Task prompt: Print, with no pictures, the exact lines that run from the one containing "Viewport: 868px width, 492px height." through the last line of the material below, both ends included.
========================================================================
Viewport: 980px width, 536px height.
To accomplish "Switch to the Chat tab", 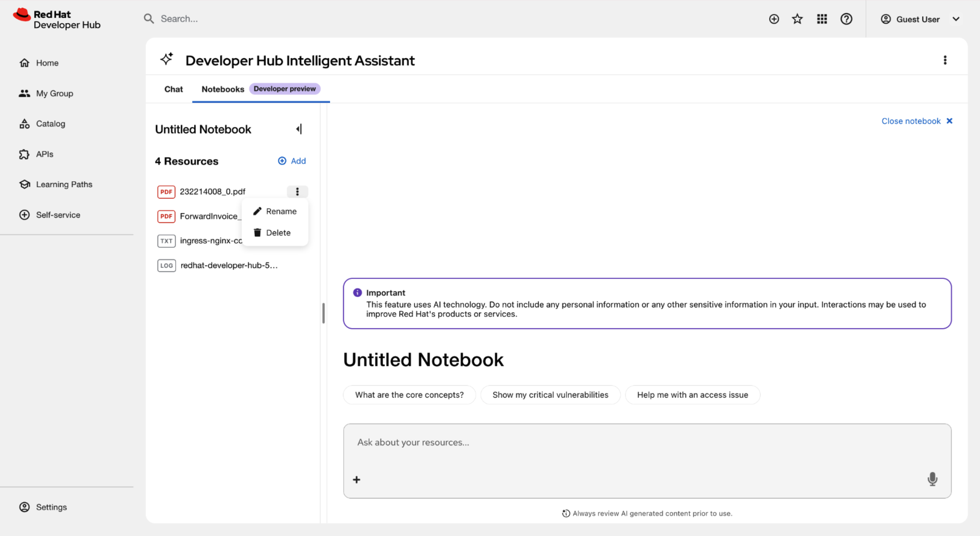I will (173, 89).
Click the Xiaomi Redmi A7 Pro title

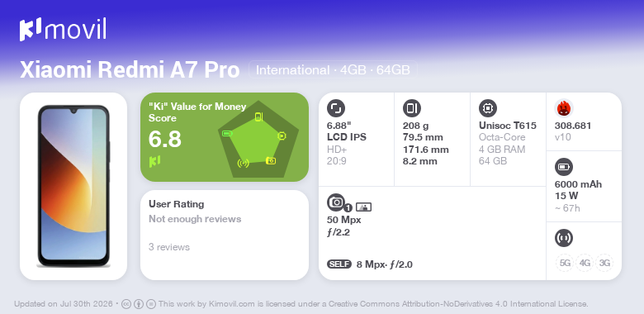click(x=130, y=70)
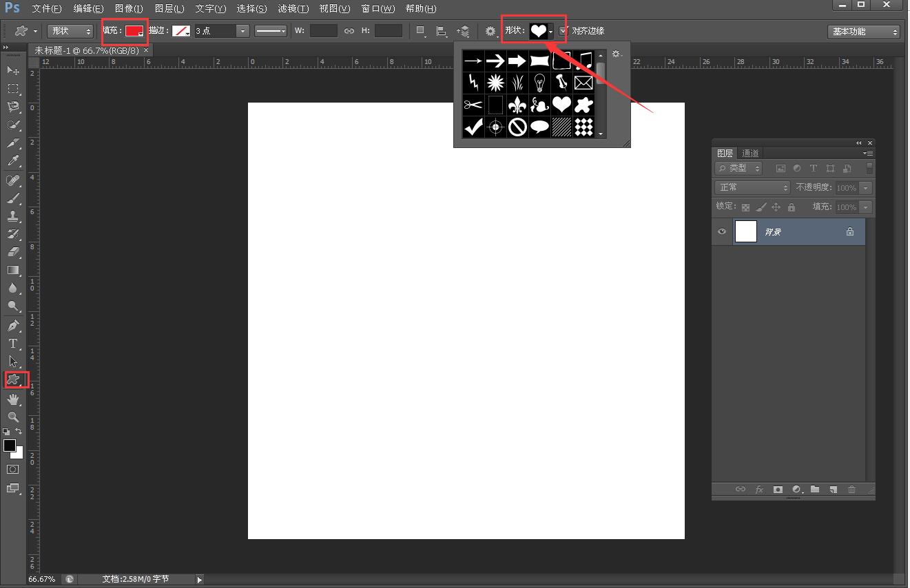Click the create new layer icon
This screenshot has height=588, width=910.
[833, 490]
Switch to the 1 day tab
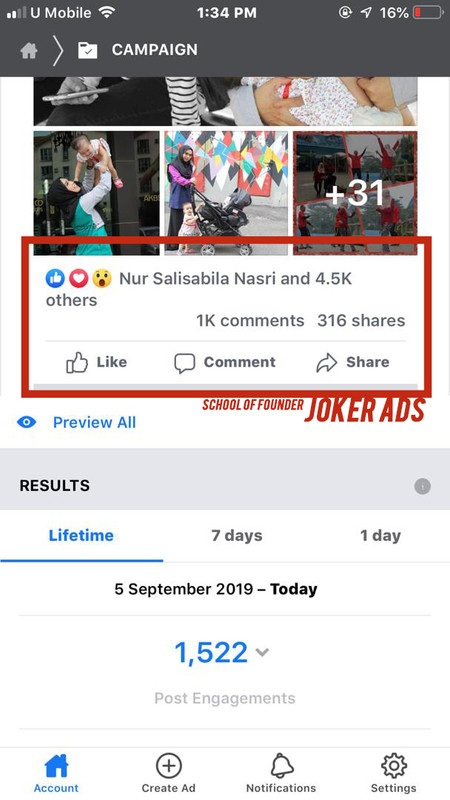This screenshot has width=450, height=800. [x=381, y=536]
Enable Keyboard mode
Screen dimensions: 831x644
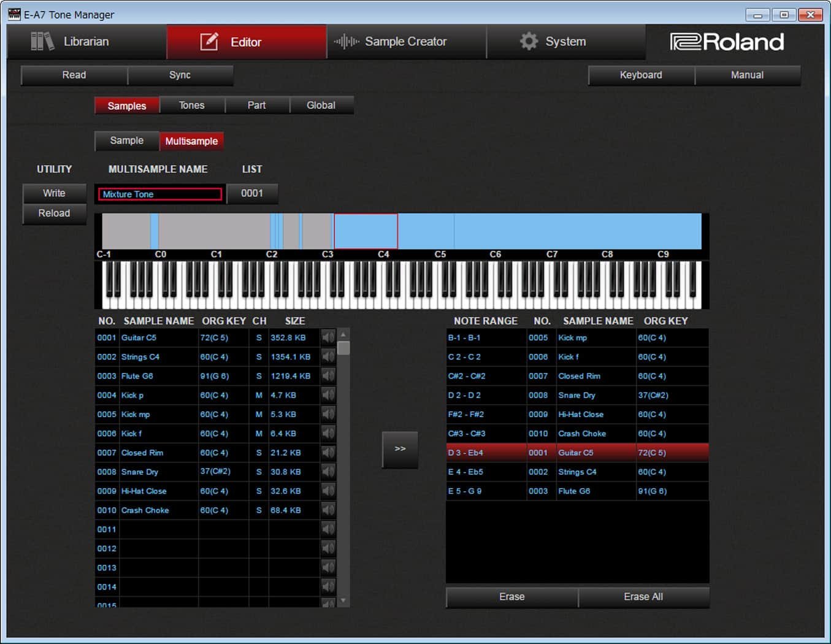pyautogui.click(x=640, y=75)
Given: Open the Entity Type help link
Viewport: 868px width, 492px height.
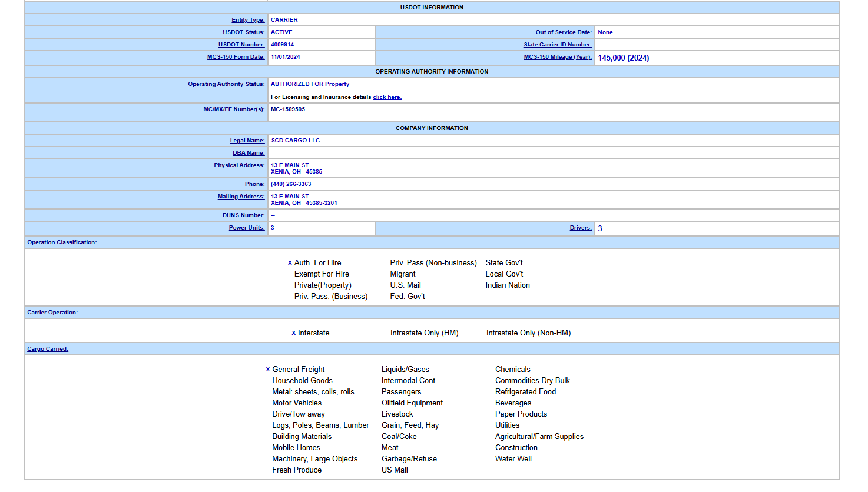Looking at the screenshot, I should click(248, 20).
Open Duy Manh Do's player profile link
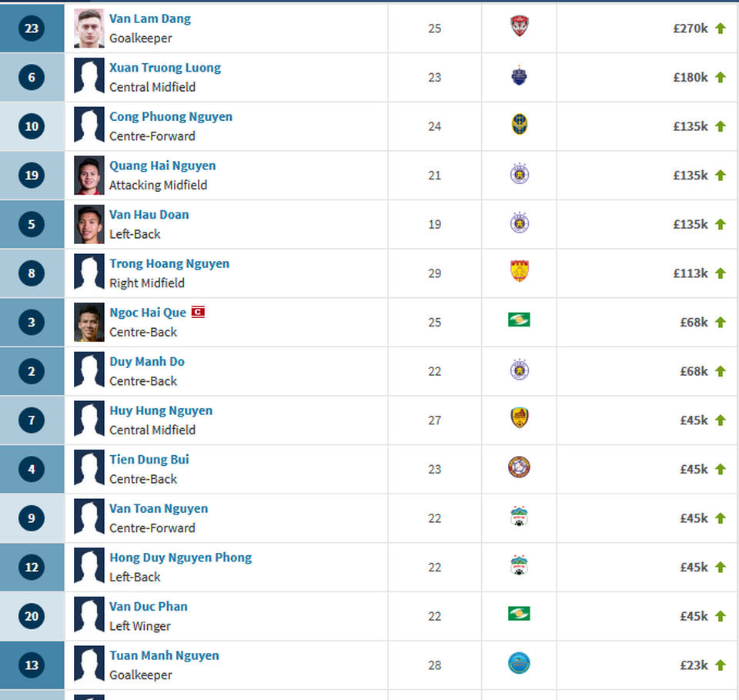The height and width of the screenshot is (700, 739). tap(146, 362)
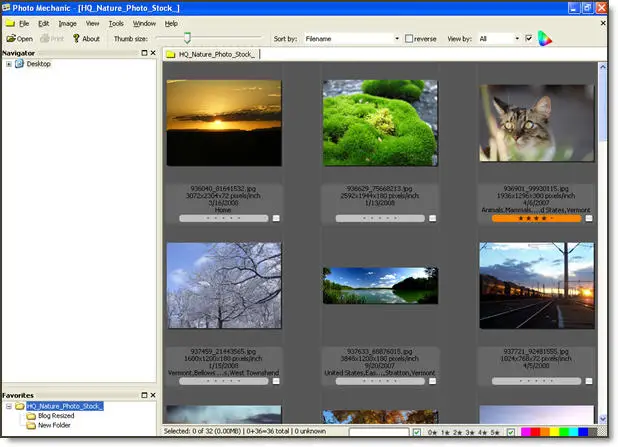
Task: Click the Thumb size slider handle
Action: pos(187,39)
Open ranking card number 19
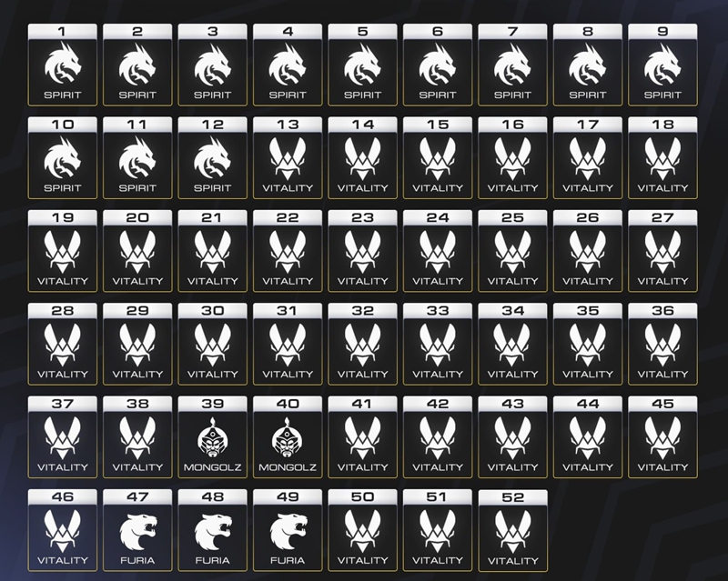728x581 pixels. click(63, 250)
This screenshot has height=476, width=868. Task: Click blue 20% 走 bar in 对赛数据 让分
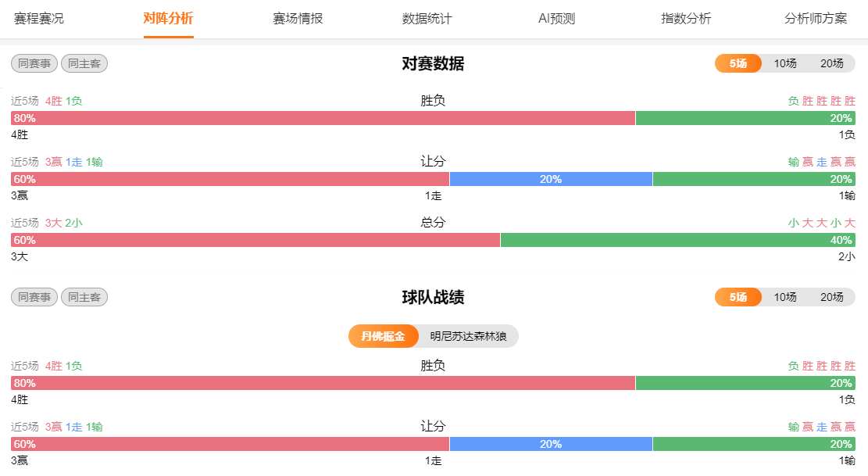click(x=551, y=179)
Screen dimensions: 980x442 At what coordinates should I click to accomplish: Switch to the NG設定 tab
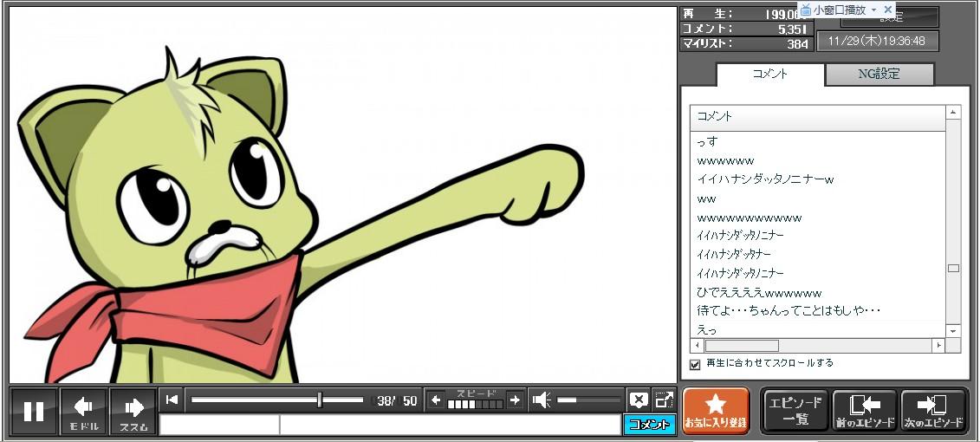(879, 75)
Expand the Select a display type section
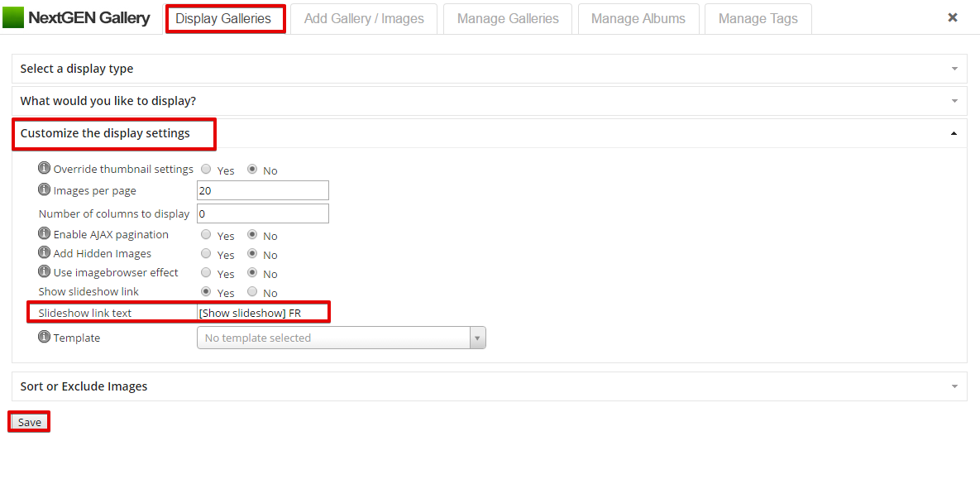 [490, 69]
========================================================================
Written solution:
Viewport: 868px width, 492px height.
Looking at the screenshot, I should click(248, 20).
Open Duy Manh Do's player profile link
The height and width of the screenshot is (700, 739). tap(146, 362)
Task: Click the Thumb size slider handle
Action: pos(187,39)
Open ranking card number 19
728x581 pixels. click(63, 250)
This screenshot has height=476, width=868. Task: Click blue 20% 走 bar in 对赛数据 让分
click(x=551, y=179)
Screen dimensions: 980x442 At what coordinates should I click to accomplish: Switch to the NG設定 tab
(879, 75)
Expand the Select a display type section
 [490, 69]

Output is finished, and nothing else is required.